Gestão emocional e de tempo – Tranquilidade: um empate fora é ótimo resultado. Jogar com relógio, controlar ritmo, esfriar o jogo quando necessário.
Regra do jogo fora: Não precisa vencer a qualquer custo. Precisa não perder.
Contra o Goiás, no caldeirão do Mangueirão – O jogo em Belém será uma final de campeonato. O Remo precisa entrar para definir.
O que fazer: Protagonismo desde o primeiro minuto. Pressão alta. Finalizações. Ritmo intenso. Evitar o erro que virou padrão em casa. Não recuar depois de fazer gol. Não virar refém do nervosismo. Precisão nas bolas paradas. Trabalhar jogadas ensaiadas para aproveitar escanteios e faltas.
Guto Ferreira precisa repetir time e modelo de jogo.
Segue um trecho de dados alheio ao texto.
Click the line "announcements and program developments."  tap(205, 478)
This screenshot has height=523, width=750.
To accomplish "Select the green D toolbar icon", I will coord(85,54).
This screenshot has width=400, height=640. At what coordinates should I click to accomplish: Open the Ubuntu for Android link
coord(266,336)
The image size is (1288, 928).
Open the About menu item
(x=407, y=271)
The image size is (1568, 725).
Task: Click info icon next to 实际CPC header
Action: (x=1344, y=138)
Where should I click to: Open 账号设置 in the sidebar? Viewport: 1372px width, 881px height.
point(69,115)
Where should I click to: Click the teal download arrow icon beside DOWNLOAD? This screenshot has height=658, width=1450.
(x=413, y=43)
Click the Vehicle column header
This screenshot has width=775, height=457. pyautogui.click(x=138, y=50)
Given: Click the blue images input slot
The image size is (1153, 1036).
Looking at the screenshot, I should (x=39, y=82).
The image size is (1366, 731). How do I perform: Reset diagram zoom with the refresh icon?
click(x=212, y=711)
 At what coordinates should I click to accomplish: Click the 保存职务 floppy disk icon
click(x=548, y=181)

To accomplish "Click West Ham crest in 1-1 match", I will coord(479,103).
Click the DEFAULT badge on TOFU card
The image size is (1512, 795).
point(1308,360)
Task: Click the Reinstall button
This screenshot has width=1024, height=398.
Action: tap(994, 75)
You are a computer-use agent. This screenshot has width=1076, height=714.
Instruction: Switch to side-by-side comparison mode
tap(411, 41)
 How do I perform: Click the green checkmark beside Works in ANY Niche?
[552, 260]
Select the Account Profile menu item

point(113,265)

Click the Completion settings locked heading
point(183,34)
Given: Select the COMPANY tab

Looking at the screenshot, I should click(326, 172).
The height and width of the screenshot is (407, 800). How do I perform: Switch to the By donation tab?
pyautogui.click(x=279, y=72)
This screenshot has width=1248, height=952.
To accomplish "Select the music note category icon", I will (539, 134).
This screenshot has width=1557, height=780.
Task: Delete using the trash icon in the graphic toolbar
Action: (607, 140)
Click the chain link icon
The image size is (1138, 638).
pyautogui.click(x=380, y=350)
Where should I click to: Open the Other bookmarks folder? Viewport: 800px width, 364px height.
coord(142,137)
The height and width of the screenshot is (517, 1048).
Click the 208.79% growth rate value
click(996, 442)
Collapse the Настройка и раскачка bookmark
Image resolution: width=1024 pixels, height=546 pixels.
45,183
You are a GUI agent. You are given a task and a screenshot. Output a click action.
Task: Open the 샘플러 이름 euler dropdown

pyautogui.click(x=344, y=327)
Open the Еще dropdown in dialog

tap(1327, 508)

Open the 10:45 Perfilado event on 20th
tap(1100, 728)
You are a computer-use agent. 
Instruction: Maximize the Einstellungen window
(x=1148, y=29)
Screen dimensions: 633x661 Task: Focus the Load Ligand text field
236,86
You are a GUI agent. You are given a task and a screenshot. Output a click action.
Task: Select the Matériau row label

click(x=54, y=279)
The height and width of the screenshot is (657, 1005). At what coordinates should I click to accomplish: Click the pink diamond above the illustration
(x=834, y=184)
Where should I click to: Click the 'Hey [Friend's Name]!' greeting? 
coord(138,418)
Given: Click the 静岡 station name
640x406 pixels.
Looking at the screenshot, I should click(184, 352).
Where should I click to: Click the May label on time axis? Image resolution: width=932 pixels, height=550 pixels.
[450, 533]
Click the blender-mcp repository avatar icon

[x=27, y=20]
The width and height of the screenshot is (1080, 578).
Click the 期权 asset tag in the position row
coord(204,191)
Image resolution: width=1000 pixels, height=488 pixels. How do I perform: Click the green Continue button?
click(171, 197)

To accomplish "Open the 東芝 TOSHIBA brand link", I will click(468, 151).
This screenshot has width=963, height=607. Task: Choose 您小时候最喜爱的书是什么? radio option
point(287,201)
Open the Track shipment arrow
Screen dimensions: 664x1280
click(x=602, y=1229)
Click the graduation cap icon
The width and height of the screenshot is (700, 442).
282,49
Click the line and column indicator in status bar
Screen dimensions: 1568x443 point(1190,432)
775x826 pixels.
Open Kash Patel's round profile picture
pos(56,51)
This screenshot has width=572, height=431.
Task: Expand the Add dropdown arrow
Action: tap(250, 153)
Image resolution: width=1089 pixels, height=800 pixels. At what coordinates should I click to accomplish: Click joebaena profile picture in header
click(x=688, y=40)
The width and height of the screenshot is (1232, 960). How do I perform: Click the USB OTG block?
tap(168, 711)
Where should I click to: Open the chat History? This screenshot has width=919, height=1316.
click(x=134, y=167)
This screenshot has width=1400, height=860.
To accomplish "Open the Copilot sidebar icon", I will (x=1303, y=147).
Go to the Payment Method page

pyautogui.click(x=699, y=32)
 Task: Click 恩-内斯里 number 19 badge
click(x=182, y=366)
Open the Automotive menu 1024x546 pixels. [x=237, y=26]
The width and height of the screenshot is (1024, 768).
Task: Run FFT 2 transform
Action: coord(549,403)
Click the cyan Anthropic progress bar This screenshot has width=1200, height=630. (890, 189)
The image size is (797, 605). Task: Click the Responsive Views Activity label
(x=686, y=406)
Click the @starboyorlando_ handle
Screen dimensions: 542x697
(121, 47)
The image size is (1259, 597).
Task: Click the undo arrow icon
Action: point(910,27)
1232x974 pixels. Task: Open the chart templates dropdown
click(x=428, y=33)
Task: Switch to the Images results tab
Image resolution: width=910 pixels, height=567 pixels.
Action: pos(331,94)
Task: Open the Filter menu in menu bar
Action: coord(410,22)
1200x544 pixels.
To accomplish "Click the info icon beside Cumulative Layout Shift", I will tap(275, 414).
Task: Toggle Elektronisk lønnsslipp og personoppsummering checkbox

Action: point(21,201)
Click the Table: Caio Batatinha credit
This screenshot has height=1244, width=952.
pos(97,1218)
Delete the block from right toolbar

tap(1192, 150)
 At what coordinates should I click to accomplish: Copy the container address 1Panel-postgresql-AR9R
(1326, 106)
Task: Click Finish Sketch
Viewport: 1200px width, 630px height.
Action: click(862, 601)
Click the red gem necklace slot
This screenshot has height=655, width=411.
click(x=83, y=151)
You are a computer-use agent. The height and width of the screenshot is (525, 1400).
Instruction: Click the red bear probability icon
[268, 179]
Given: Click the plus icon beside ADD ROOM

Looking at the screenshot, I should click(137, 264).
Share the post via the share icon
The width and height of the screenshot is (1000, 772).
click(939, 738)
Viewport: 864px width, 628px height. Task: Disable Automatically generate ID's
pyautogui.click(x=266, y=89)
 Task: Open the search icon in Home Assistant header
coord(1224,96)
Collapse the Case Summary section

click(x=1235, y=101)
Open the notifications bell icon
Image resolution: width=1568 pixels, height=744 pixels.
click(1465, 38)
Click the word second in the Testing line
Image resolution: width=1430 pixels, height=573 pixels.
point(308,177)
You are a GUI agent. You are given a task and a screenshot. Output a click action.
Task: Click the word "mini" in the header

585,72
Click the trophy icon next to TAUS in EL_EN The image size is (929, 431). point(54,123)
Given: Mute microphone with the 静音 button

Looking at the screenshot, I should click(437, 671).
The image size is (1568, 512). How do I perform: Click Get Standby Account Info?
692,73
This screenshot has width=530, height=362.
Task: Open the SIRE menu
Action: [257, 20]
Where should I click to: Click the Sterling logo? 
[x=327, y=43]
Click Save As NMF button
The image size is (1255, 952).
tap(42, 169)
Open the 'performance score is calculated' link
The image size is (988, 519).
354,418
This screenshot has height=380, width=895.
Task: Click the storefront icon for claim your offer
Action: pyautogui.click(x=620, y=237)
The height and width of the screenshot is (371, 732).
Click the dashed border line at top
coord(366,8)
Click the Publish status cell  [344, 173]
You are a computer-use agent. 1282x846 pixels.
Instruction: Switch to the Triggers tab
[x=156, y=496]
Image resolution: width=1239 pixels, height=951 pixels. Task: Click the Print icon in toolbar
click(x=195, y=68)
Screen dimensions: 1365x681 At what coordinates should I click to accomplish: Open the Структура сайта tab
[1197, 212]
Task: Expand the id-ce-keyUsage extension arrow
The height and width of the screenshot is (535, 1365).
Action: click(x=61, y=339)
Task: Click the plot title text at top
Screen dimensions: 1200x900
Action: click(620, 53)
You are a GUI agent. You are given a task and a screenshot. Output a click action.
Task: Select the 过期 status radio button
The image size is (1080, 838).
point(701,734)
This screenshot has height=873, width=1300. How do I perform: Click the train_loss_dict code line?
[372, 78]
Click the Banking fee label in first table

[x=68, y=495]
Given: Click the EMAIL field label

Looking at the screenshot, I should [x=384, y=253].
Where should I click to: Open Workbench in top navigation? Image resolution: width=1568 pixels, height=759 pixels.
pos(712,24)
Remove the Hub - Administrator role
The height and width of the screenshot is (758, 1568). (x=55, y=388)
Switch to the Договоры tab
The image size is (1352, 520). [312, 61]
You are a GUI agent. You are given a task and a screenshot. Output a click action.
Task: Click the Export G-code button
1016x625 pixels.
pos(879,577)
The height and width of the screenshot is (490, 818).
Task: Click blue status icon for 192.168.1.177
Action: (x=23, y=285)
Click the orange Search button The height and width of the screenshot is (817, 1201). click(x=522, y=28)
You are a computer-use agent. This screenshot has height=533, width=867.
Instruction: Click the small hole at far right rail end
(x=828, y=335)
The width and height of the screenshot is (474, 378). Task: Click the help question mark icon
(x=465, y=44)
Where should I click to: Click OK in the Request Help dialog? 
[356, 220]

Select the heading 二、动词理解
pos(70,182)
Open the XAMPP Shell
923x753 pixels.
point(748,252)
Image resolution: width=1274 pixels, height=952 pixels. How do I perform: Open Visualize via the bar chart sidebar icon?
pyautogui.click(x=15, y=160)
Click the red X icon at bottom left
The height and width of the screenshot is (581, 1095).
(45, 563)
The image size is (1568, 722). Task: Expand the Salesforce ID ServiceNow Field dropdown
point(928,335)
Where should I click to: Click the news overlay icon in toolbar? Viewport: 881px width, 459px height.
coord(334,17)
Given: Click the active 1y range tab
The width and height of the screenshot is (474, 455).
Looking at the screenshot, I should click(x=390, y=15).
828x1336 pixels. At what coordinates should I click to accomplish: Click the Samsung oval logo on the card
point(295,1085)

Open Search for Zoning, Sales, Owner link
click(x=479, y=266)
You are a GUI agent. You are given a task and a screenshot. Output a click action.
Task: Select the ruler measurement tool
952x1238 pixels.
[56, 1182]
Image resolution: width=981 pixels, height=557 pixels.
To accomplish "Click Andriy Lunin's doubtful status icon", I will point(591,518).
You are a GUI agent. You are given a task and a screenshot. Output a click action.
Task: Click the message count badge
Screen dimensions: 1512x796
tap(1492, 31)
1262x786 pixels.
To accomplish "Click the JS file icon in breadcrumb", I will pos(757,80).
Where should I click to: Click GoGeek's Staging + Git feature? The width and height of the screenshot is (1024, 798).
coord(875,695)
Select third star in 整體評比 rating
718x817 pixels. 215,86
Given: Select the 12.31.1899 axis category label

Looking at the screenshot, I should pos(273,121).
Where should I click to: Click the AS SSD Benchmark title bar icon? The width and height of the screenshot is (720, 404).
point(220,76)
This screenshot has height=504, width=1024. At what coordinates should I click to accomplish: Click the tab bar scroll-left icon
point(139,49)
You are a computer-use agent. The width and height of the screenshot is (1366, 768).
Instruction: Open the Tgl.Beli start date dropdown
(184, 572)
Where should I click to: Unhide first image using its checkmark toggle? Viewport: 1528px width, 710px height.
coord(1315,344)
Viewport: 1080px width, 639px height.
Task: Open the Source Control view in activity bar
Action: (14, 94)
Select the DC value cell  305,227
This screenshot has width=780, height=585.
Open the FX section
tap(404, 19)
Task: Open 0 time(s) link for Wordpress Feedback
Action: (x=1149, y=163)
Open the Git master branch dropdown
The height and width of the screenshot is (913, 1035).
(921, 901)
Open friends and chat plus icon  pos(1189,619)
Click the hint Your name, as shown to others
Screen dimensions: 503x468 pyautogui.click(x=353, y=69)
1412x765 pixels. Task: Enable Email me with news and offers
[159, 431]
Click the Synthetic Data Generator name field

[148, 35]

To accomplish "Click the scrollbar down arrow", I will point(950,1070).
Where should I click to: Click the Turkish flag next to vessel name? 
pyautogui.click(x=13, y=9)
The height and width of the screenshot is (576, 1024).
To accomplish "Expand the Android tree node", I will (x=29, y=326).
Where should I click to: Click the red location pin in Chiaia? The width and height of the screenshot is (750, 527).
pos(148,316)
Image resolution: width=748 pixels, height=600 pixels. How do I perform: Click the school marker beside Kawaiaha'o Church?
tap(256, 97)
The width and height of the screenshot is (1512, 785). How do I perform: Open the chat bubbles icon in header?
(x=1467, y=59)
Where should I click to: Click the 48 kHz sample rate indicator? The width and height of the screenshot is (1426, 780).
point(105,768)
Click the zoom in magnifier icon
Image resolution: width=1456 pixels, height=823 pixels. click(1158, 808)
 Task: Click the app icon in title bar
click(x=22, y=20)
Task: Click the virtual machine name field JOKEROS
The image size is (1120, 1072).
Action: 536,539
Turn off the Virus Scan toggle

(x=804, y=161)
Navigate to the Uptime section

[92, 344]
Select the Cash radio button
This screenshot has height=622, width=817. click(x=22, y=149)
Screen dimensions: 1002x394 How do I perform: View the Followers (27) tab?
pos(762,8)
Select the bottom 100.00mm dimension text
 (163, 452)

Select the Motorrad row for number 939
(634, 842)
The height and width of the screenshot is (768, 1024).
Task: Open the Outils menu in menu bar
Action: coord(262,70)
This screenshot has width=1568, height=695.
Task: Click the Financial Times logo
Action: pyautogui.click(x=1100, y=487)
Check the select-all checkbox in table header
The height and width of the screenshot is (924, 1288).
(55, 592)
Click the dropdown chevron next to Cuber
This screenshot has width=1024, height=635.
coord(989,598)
Nada de invenções. Mexer apenas por necessidade. Quem sobe não é o time que encanta — é o time que erra menos.
RAIO X DA PARTIDA
Série B — 35ª Rodada
Novorizontino 1 x 1 Remo
Estádio: Jorge de Biasi — Novo Horizonte (SP)
Público: 3.722 torcedores . Renda: R$ 59.410,00
Gols: Novorizontino — Waguininho, 8’ do 1º T. Remo — Dantas (contra), 15’ do 2º T
Cartões amarelos: Novorizontino — Lucca, Robson, Jordi e Luís Oyama; Remo — Nathan Camargo e Kayky Almeida
Expulsão: Waguininho (Novorizontino)
Novorizontino: Jordi; Rodrigo Soares, César Martins, Dantas e Mayk; Luís Oyama, Fabio Matheus e Rômulo (Bruno José); Lucca (Robson), Waguininho e Tavinho (Léo Tocantins). Técnico: Enderson Moreira.
Remo: Marcelo Rangel; Marcelinho (Pedro Costa, depois Janderson), Klaus, Kayky Almeida e Jorge (Sávio); Pedro Castro, Nathan Camargo (João Pedro) e Tachtsidis (Nathan); Jáderson, Pedro Rocha e Nicolás Ferreira. Técnico: Guto Ferreira.